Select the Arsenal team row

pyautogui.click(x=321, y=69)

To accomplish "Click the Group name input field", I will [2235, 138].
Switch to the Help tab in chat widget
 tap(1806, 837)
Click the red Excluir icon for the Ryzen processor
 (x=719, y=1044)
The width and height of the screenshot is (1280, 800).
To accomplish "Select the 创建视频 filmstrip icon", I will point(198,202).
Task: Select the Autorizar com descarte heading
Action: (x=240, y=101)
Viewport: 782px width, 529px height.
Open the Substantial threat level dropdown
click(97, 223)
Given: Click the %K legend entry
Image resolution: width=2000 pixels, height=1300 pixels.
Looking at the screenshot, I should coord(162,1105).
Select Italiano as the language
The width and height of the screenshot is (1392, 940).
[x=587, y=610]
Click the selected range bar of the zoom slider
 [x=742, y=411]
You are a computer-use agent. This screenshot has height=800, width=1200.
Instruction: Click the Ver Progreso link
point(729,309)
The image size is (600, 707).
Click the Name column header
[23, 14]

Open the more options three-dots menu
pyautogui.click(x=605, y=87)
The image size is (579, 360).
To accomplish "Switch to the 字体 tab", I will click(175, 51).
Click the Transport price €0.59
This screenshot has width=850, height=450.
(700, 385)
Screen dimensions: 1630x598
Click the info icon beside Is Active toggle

#### 問題の詳細
「Screen dimensions: 1630x598」を含む行で始まり、リストの末尾で終わる部分を、両端の行も含めて番号付きリストとして書き出せ。空行は除くこと。

#### 出力
1. Screen dimensions: 1630x598
2. Click the info icon beside Is Active toggle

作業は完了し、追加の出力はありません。